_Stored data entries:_
__________

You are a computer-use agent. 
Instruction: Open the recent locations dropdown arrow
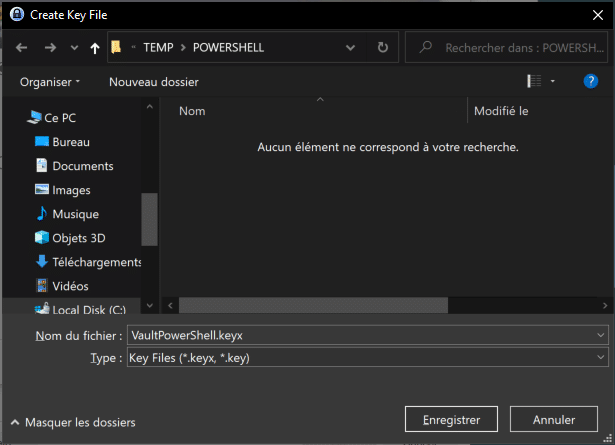click(x=74, y=47)
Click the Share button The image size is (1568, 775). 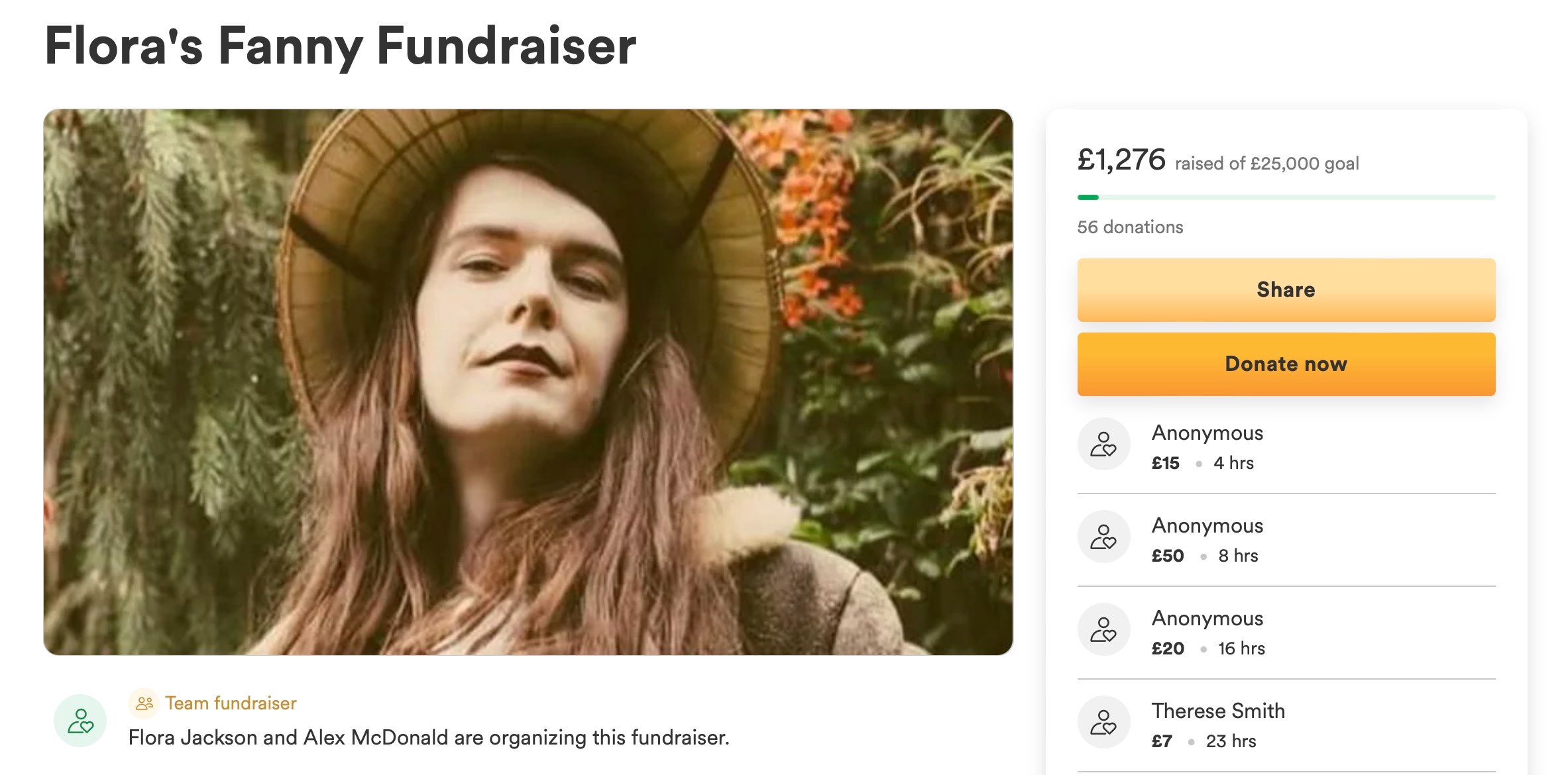click(x=1286, y=290)
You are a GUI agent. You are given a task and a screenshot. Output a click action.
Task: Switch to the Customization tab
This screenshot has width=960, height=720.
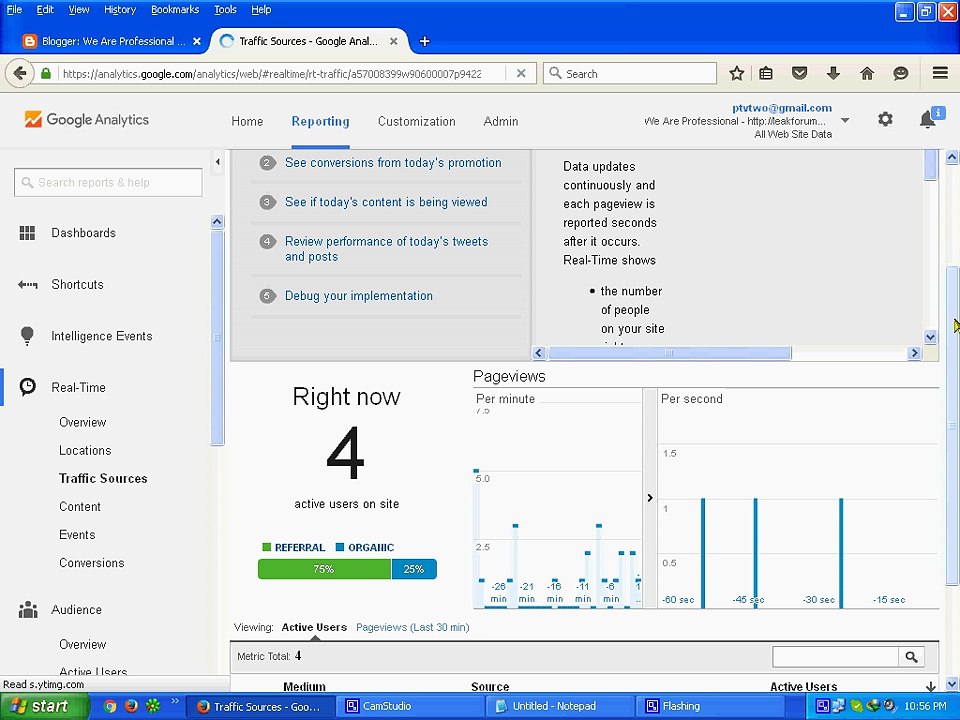click(x=416, y=121)
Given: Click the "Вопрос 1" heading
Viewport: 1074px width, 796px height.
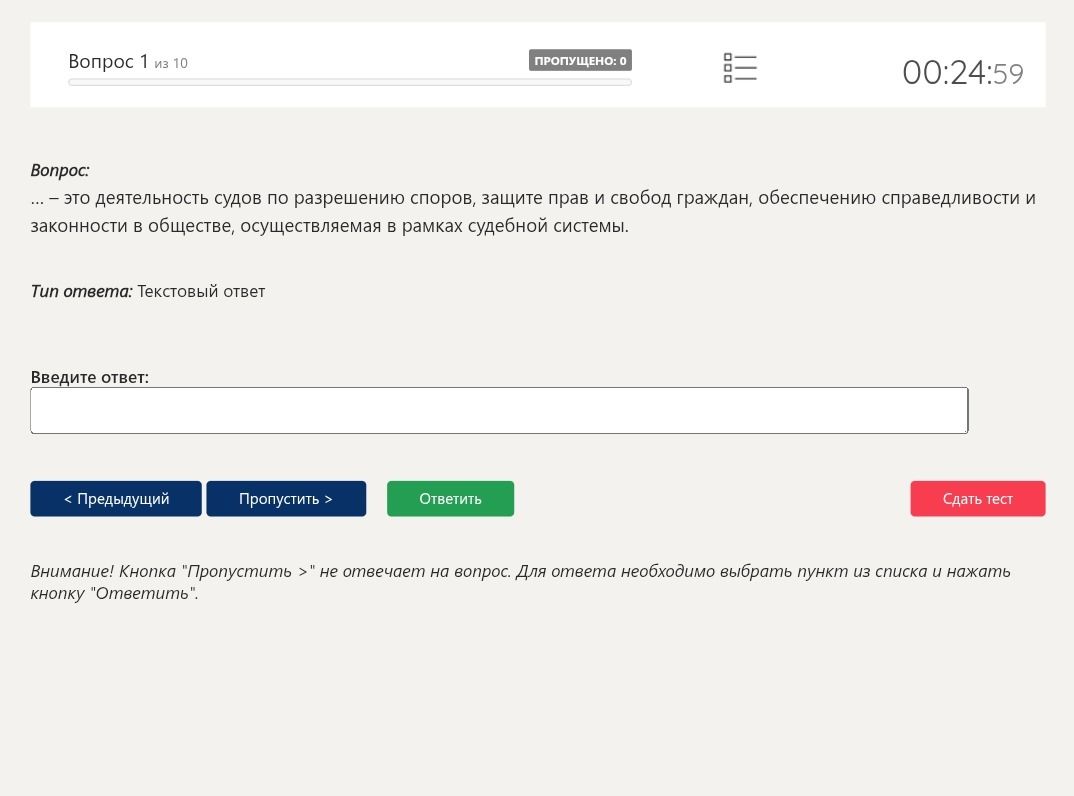Looking at the screenshot, I should point(108,62).
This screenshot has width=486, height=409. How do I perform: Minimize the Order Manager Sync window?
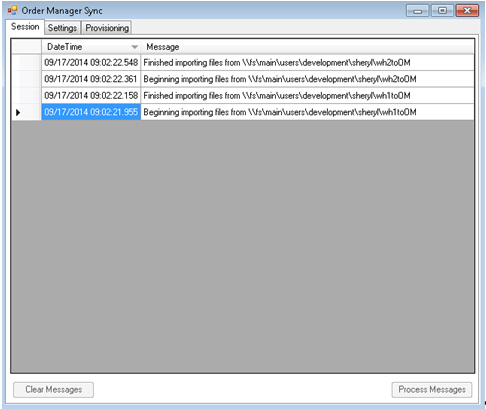click(417, 11)
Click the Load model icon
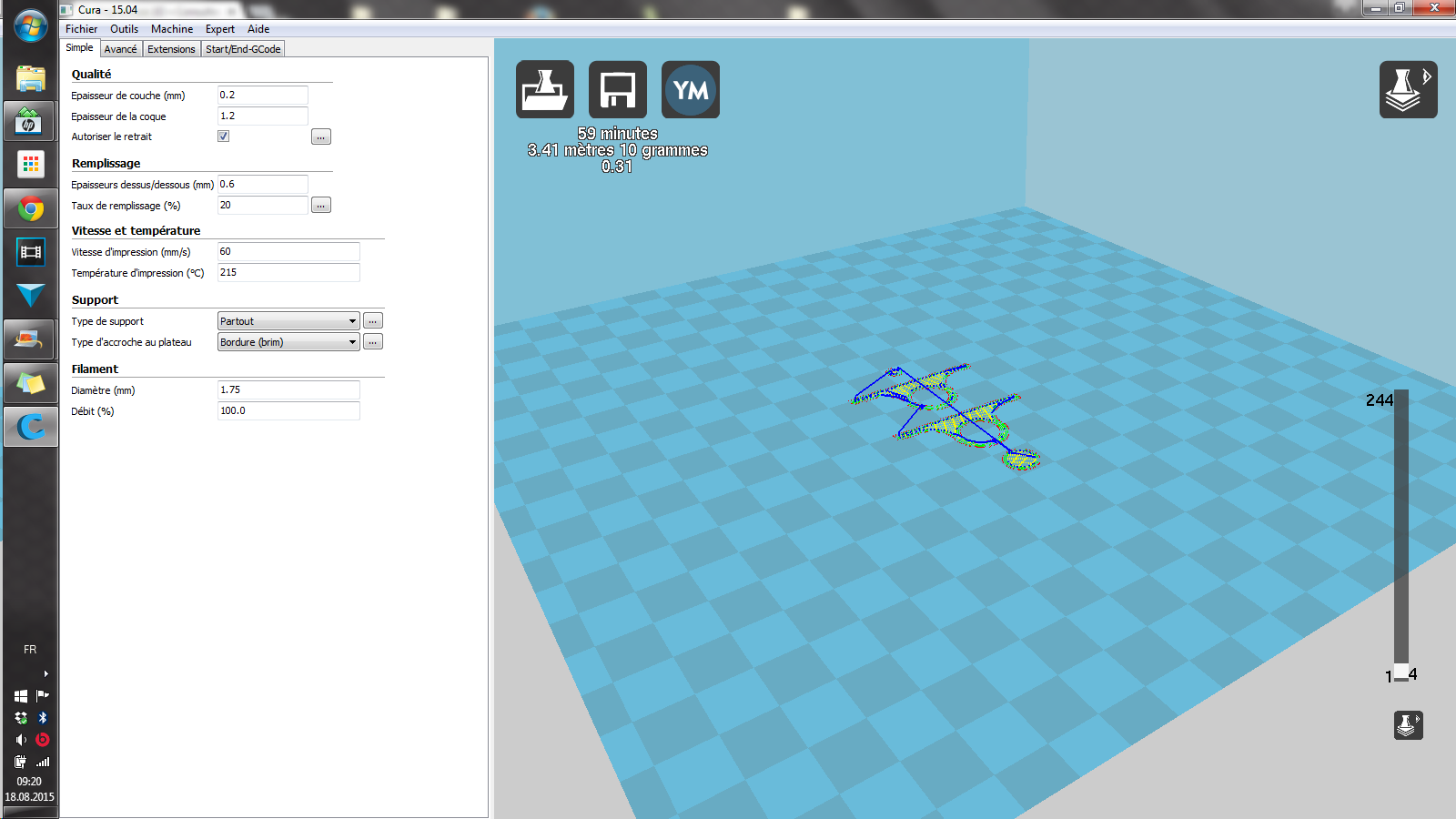The height and width of the screenshot is (819, 1456). [x=544, y=90]
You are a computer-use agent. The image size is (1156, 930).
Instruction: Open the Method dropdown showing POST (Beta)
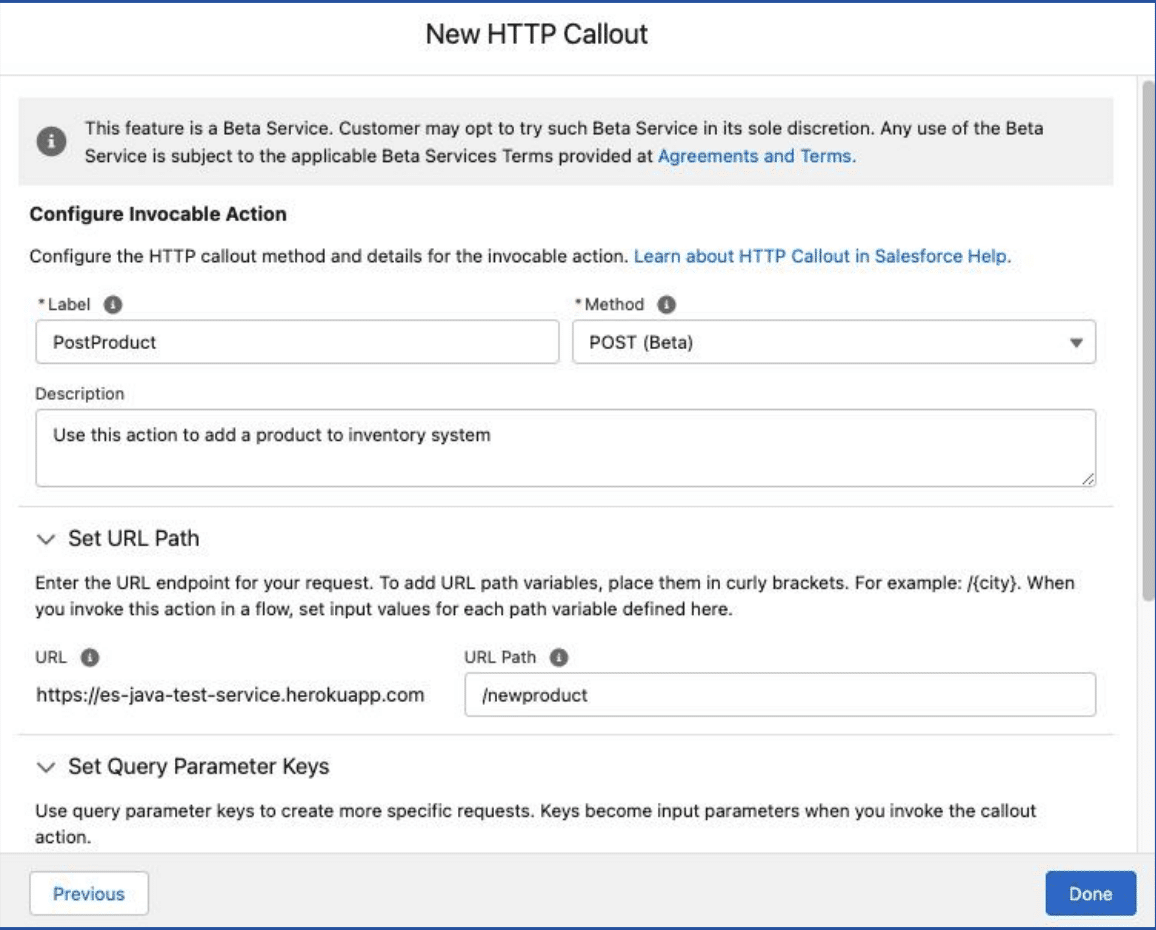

__________

_WHAT TO DO:_ How many of the lines above include the string "agent"? Only the number should be written.

_RESULT:_ 3